• _TO DO_:
The output should match the data below line for line.

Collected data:

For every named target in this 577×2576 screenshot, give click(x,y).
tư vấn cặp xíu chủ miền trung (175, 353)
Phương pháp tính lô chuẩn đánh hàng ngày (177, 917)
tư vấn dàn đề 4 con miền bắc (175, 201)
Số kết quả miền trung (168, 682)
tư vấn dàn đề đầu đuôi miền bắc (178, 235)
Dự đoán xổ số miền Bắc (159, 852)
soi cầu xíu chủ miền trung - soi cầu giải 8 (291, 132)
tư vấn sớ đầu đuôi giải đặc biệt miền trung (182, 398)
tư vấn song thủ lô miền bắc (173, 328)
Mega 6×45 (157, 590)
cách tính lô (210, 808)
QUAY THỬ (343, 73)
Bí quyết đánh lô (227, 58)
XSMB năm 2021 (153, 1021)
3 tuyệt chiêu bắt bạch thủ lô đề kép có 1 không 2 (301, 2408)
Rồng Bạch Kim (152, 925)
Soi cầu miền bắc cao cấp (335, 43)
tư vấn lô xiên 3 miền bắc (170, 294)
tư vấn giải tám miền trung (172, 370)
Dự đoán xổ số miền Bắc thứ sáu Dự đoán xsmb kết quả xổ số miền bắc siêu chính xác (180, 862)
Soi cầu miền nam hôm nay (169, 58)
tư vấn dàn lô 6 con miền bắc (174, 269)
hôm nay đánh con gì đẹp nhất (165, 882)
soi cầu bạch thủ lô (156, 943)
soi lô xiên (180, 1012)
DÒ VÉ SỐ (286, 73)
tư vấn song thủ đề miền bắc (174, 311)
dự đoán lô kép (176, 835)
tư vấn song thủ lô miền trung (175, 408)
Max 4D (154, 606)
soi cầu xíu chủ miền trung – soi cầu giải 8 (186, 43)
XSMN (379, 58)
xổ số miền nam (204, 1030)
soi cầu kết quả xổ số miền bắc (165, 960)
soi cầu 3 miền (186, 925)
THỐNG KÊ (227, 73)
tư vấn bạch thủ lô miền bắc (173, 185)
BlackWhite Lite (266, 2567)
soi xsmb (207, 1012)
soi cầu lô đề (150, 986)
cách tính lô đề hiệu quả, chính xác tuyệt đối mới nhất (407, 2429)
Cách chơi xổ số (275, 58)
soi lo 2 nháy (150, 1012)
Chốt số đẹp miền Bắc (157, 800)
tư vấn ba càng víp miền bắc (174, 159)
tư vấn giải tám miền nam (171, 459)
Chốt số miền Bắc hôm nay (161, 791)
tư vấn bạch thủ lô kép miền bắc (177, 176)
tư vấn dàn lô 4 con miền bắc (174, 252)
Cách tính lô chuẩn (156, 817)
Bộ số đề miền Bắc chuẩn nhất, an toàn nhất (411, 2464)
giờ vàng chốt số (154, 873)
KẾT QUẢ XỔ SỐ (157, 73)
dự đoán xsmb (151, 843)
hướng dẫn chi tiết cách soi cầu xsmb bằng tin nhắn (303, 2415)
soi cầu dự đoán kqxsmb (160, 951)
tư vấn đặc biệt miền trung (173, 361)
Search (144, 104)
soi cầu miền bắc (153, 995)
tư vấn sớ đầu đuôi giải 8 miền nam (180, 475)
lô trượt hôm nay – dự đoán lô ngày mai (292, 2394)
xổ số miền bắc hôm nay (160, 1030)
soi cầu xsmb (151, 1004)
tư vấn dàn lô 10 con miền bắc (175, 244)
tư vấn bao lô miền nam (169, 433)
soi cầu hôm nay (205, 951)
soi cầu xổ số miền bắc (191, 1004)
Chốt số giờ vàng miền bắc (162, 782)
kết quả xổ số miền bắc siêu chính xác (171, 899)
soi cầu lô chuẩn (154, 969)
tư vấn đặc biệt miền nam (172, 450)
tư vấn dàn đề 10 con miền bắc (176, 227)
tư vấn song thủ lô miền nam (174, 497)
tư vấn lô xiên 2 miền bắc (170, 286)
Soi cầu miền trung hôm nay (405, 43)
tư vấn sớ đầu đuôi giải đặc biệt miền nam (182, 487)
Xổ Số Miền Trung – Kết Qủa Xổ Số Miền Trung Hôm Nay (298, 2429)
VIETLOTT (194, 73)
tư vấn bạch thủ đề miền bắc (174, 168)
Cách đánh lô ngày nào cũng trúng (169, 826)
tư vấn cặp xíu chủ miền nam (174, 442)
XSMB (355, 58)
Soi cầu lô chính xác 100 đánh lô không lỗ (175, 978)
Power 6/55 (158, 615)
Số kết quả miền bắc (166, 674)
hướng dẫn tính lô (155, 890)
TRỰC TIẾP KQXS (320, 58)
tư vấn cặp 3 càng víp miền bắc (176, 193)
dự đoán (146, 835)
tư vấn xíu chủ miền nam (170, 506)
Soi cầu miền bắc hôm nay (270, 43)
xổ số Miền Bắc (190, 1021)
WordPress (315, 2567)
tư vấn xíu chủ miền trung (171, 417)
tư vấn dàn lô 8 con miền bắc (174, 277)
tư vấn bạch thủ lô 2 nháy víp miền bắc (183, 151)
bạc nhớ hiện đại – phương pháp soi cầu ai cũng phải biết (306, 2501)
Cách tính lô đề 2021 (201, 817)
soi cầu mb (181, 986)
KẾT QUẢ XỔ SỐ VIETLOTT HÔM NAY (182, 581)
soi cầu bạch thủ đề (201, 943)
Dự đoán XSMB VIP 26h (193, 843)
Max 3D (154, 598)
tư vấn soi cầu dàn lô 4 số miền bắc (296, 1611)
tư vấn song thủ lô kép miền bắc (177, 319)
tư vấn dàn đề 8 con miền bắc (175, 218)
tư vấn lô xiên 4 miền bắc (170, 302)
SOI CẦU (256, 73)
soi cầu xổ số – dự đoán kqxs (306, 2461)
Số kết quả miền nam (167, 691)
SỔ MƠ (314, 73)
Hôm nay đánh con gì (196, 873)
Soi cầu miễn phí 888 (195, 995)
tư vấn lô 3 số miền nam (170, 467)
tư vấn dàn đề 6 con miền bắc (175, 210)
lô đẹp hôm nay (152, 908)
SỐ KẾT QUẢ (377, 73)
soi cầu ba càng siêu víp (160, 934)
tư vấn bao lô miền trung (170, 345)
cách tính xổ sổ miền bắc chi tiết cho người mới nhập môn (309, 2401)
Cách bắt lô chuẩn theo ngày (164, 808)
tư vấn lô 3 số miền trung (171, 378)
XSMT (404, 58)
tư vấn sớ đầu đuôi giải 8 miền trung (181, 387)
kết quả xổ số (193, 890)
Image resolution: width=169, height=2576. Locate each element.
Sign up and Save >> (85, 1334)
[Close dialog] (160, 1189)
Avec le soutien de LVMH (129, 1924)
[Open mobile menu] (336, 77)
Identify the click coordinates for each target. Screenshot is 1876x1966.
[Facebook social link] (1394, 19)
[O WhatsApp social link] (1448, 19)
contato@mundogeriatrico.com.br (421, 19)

• _OUTPUT OF THE TASK_:
For every named target in this 577×2576 screenshot, give click(x,y).
tư vấn cặp xíu chủ miền trung (175, 353)
Phương pháp tính lô chuẩn đánh hàng ngày (177, 917)
tư vấn dàn đề 4 con miền bắc (175, 201)
Số kết quả miền trung (168, 682)
tư vấn dàn đề đầu đuôi miền bắc (178, 235)
Dự đoán xổ số miền Bắc (159, 852)
soi cầu xíu chủ miền trung - soi cầu giải 8 (291, 132)
tư vấn sớ đầu đuôi giải đặc biệt miền trung (182, 398)
tư vấn song thủ lô miền bắc (173, 328)
Mega 6×45 (157, 590)
cách tính lô (210, 808)
QUAY THỬ (343, 73)
Bí quyết đánh lô (227, 58)
XSMB năm 2021 (153, 1021)
3 tuyệt chiêu bắt bạch thủ lô đề kép có 1 không 2 (301, 2408)
Rồng Bạch Kim (152, 925)
Soi cầu miền bắc cao cấp (335, 43)
tư vấn lô xiên 3 miền bắc (170, 294)
tư vấn giải tám miền trung (172, 370)
Dự đoán xổ số miền Bắc thứ sáu Dự đoán xsmb kết quả xổ số miền bắc siêu chính xác (180, 862)
Soi cầu miền nam hôm nay (169, 58)
tư vấn dàn lô 6 con miền bắc (174, 269)
hôm nay đánh con gì đẹp nhất (165, 882)
soi cầu bạch thủ lô (156, 943)
soi lô xiên (180, 1012)
DÒ VÉ SỐ (286, 73)
tư vấn song thủ đề miền bắc (174, 311)
dự đoán lô kép (176, 835)
tư vấn song thủ lô miền trung (175, 408)
Max 4D (154, 606)
soi cầu xíu chủ miền trung – soi cầu giải 8 (186, 43)
XSMN (379, 58)
xổ số miền nam (204, 1030)
soi cầu kết quả xổ số miền bắc (165, 960)
soi cầu 3 miền (186, 925)
THỐNG KÊ (227, 73)
tư vấn bạch thủ lô miền bắc (173, 185)
BlackWhite Lite (266, 2567)
soi xsmb (207, 1012)
soi cầu lô đề (150, 986)
cách tính lô đề hiệu quả, chính xác tuyệt đối mới nhất (407, 2429)
Cách chơi xổ số (275, 58)
soi lo 2 nháy (150, 1012)
Chốt số đẹp miền Bắc (157, 800)
tư vấn ba càng víp miền bắc (174, 159)
tư vấn giải tám miền nam (171, 459)
Chốt số miền Bắc hôm nay (161, 791)
tư vấn bạch thủ lô kép miền bắc (177, 176)
tư vấn dàn lô 4 con miền bắc (174, 252)
Cách tính lô chuẩn (156, 817)
Bộ số đề miền Bắc chuẩn nhất, an toàn nhất (411, 2464)
giờ vàng chốt số (154, 873)
KẾT QUẢ XỔ SỐ (157, 73)
dự đoán xsmb (151, 843)
hướng dẫn chi tiết cách soi cầu xsmb bằng tin nhắn (303, 2415)
soi cầu dự đoán kqxsmb (160, 951)
tư vấn đặc biệt miền trung (173, 361)
Search (144, 104)
soi cầu miền bắc (153, 995)
tư vấn sớ đầu đuôi giải 8 miền nam (180, 475)
lô trượt hôm nay – dự đoán lô ngày mai (292, 2394)
xổ số miền bắc hôm nay (160, 1030)
soi cầu xsmb (151, 1004)
tư vấn dàn lô 10 con miền bắc (175, 244)
tư vấn bao lô miền nam (169, 433)
soi cầu hôm nay (205, 951)
soi cầu xổ số miền bắc (191, 1004)
Chốt số giờ vàng miền bắc (162, 782)
kết quả xổ số miền bắc siêu chính xác (171, 899)
soi cầu lô chuẩn (154, 969)
tư vấn đặc biệt miền nam (172, 450)
tư vấn dàn đề 10 con miền bắc (176, 227)
tư vấn song thủ lô miền nam (174, 497)
tư vấn lô xiên 2 miền bắc (170, 286)
Soi cầu miền trung hôm nay (405, 43)
tư vấn sớ đầu đuôi giải đặc biệt miền nam (182, 487)
Xổ Số Miền Trung – Kết Qủa Xổ Số Miền Trung Hôm Nay (298, 2429)
VIETLOTT (194, 73)
tư vấn bạch thủ đề miền bắc (174, 168)
Cách đánh lô ngày nào cũng trúng (169, 826)
tư vấn cặp xíu chủ miền nam (174, 442)
XSMB (355, 58)
Soi cầu lô chính xác 100 đánh lô không lỗ (175, 978)
Power 6/55 (158, 615)
Số kết quả miền bắc (166, 674)
hướng dẫn tính lô (155, 890)
TRỰC TIẾP KQXS (320, 58)
tư vấn cặp 3 càng víp miền bắc (176, 193)
dự đoán (146, 835)
tư vấn xíu chủ miền nam (170, 506)
Soi cầu miền bắc hôm nay (270, 43)
xổ số Miền Bắc (190, 1021)
WordPress (315, 2567)
tư vấn xíu chủ miền trung (171, 417)
tư vấn dàn lô 8 con miền bắc (174, 277)
tư vấn bạch thủ lô 2 nháy víp miền bắc (183, 151)
bạc nhớ hiện đại – phương pháp soi cầu ai cũng phải biết (306, 2501)
Cách tính lô đề 2021 (201, 817)
soi cầu mb (181, 986)
KẾT QUẢ XỔ SỐ VIETLOTT HÔM NAY (182, 581)
soi cầu bạch thủ đề (201, 943)
Dự đoán XSMB VIP 26h (193, 843)
Max 3D (154, 598)
tư vấn soi cầu dàn lô 4 số miền bắc (296, 1611)
tư vấn song thủ lô kép miền bắc (177, 319)
tư vấn dàn đề 8 con miền bắc (175, 218)
tư vấn lô xiên 4 miền bắc (170, 302)
SOI CẦU (256, 73)
soi cầu xổ số – dự đoán kqxs (306, 2461)
Số kết quả miền nam (167, 691)
SỔ MƠ (314, 73)
Hôm nay đánh con gì (196, 873)
Soi cầu miễn phí 888 (195, 995)
tư vấn lô 3 số miền nam (170, 467)
tư vấn dàn đề 6 con miền bắc (175, 210)
lô đẹp hôm nay (152, 908)
SỐ KẾT QUẢ (377, 73)
soi cầu ba càng siêu víp (160, 934)
tư vấn bao lô miền trung (170, 345)
cách tính xổ sổ miền bắc chi tiết cho người mới nhập môn (309, 2401)
Cách bắt lô chuẩn theo ngày (164, 808)
tư vấn lô 3 số miền trung (171, 378)
XSMT (404, 58)
tư vấn sớ đầu đuôi giải 8 miền trung (181, 387)
kết quả xổ số (193, 890)
Image resolution: width=169, height=2576. Locate each element.
Sign up and Save >> (85, 1334)
[Close dialog] (160, 1189)
Avec le soutien de LVMH (129, 1924)
[Open mobile menu] (336, 77)
Identify the click coordinates for each target. Screenshot is 1876x1966.
[Facebook social link] (1394, 19)
[O WhatsApp social link] (1448, 19)
contato@mundogeriatrico.com.br (421, 19)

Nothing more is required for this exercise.